The daily news is full of stories dealing with data stolen from some of America’s largest and most recognizable brands. In recent months we have seen network intrusions and data theft at Target, JP Morgan Chase, Home Depot and Dairy Queen. You’ve seen these stories and probably are thinking these are all large companies with lots of valuable data; no wonder they are targets. You might also be thinking don’t these companies have lots of really smart technology people who can protect that data? Just goes to show you what a tough battle it is protecting your virtual assets from hackers and unscrupulous people. What you should not be thinking however is this; if these big companies can’t do anything about it then why should I try? After all my company is a small business and who wants my data? Our experience tells us you might be amazed.
We see intrusion threats against small business on a regular basis. Why? Well beyond the fact that we are looking for them (it’s part of what we do for a living) it is because hackers are indiscriminant about who they target. When a hacker develops software to exploit vulnerabilities in widely distributed operating systems and networking tools they apply brute force to try and enter as many “unlocked doors” as possible. If your business happens to have vulnerabilities then loss of your data is a distinct possibility, however another common outcome is hackers will take up residence on your computers and launch other attacks. Sort of a nice for you to pay for assets they use for free, right? No, not really!

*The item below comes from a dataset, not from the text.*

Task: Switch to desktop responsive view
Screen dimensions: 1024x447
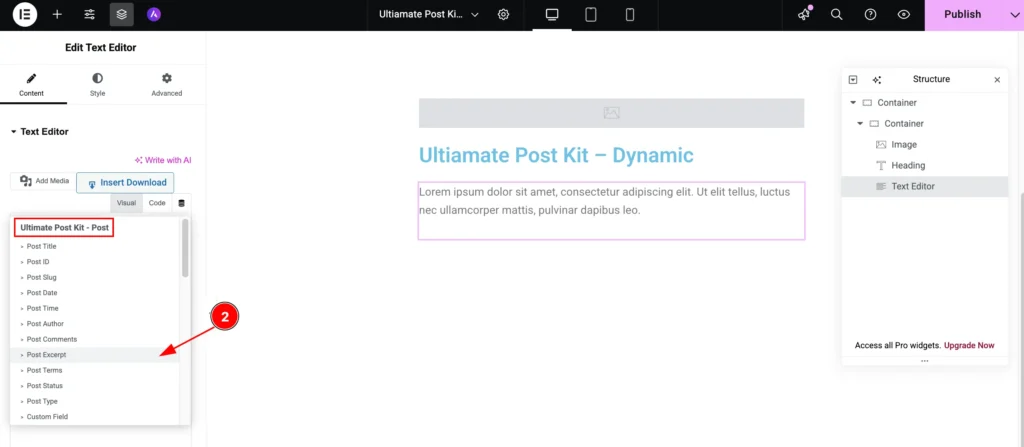Action: [552, 15]
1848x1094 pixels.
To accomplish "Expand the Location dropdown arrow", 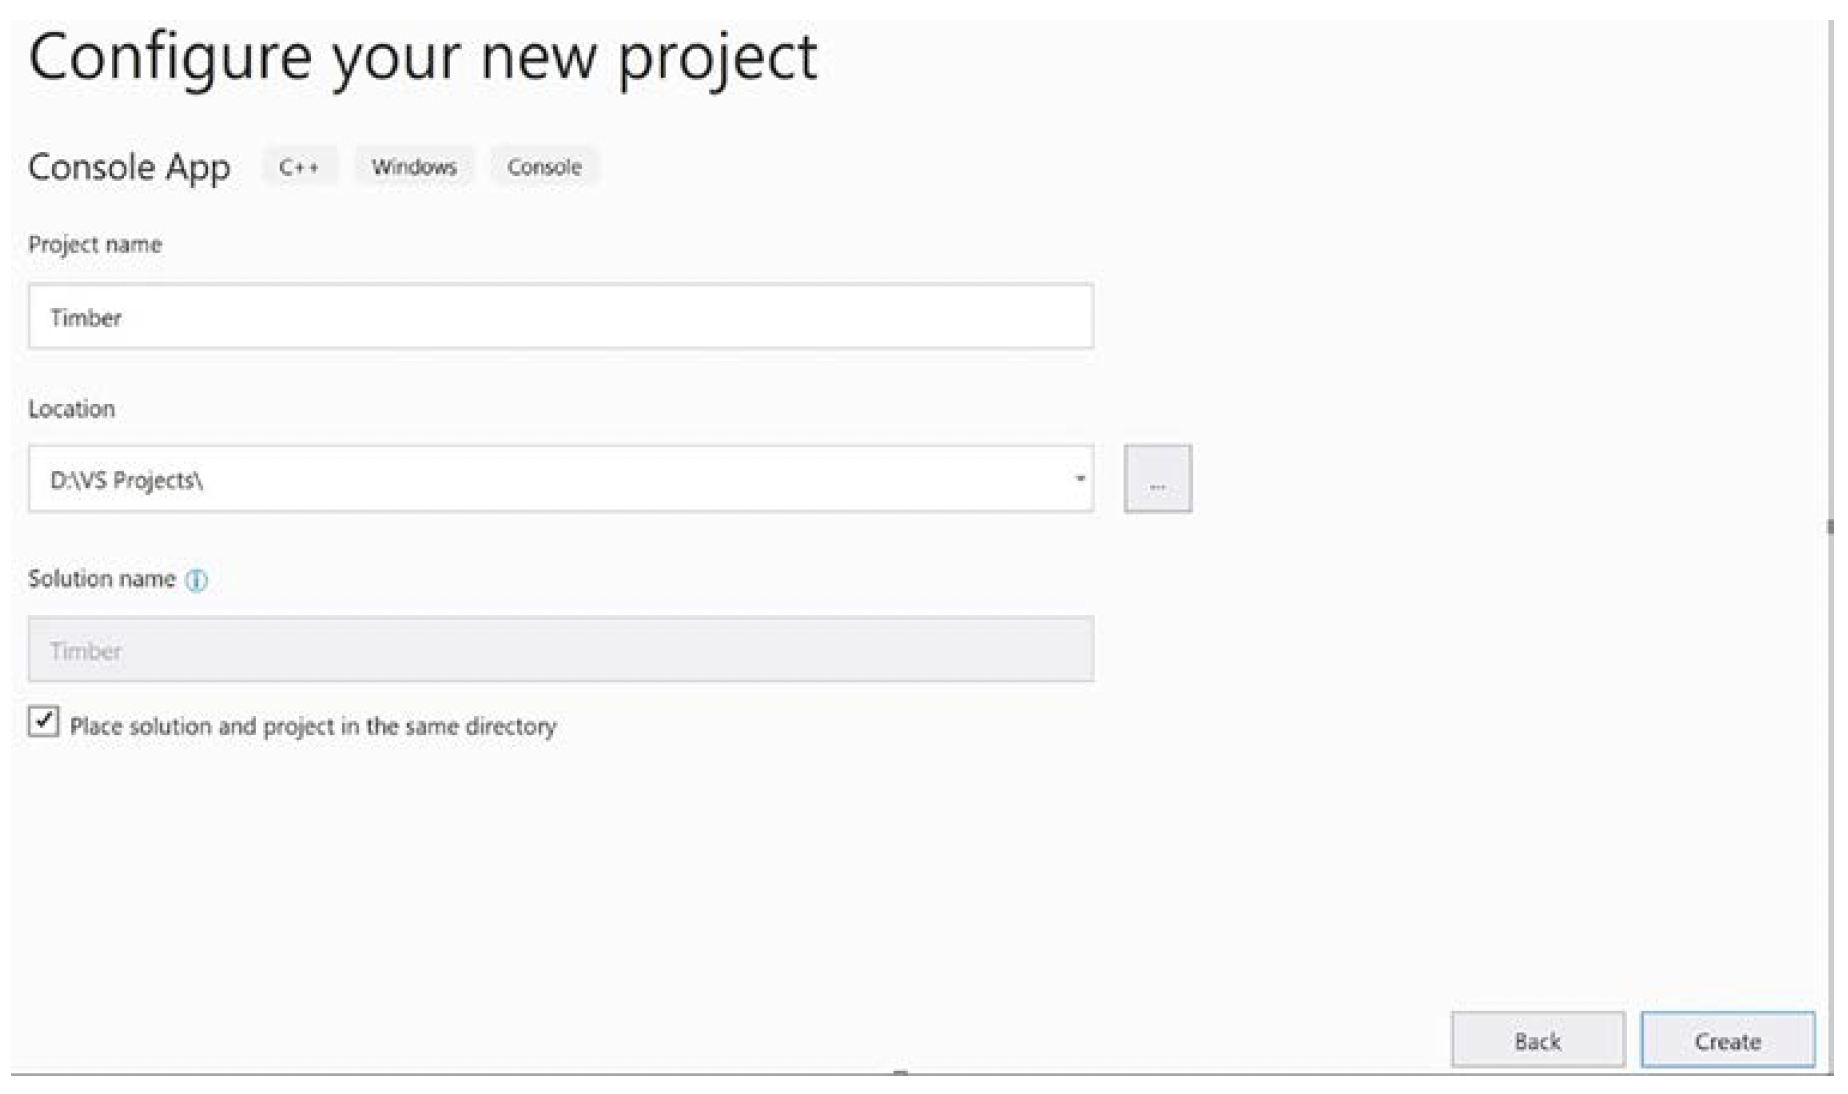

Let’s talk about some of the common technologies and approaches to provide your small business with some level of security, and afford you some peace of mind.
Firewalls and FIREWALLS!
When your small business decided to open its doors on the World Wide Web you probably called a local Internet Service Provider (ISP) and bought Internet access. It is highly likely you also acquired as part of the service a device that provided your business with Internet access and a firewall (a DSL or Cable Modem). You may have been told this firewall offers adequate security protection and your small company would be safe, and that would be correct. However you might be surprised to learn that not all firewalls provide equal levels of security. Think about how many different door locks there are and that will give you the general idea. There are entry level firewalls that are often bundled with Internet service and there are extremely robust firewalls available for businesses that provide higher levels of security and management. These robust firewalls constantly update their threat profiles with information about the latest hacking threats from around the world and provide much greater levels of manageability. How do they do this? Simple actually, that is the business they are in. They track these threats daily and publish updates for their customers because if they don’t they will soon find themselves out of business. These dedicated firewalls offer some pretty important ancillary benefits like, Internet redundancy, the ability to analyze Internet traffic and bandwidth consumption and provide web filtering. All these are features are can be very important if you care about finding out why one of your locations seems to have all the Internet speed they need but another never seems to have enough, or if you ever thought restricting who can access what while at work.
Beyond placing your information assets behind a firewall, your business might also want to consider encrypting very sensitive data. Five years ago this was an expensive effort, requiring sophisticated software and skilled IT professionals. Today however we are seeing a trend toward simplified approaches for “locking” down your data. This is particularly important for those businesses that are in a regulated environment which requires encryption of certain data. Even small businesses can implement a lock and key approach and this should be considered as an additional layer of protection.
It’s About People Too!
Technology never provides a complete solution for any business problem. Good processes and trained people are a must in order to leverage any technology. We encourage all our customers to keep this in mind as they address the security of their business. Having a policy about what Internet sites users can visit, what data can and cannot be downloaded, what media should not be brought into the business and placed on company assets, and how to handle external calls from unknown sources “phishing” for information. Having policies supported by education are as strong a line of defense as any technology.
Bring IT All Together for Peace of Mind
You have a business to run, but it’s impossible to run a business without a sense of security. Take steps to ensure an experienced and knowledgeable professional performs a periodic security assessment. Pick a managed it services firm that has the demonstrated ability to design and manage a secure environment. These actions will bring greater peace of mind and allow you to focus on your business and not your technology.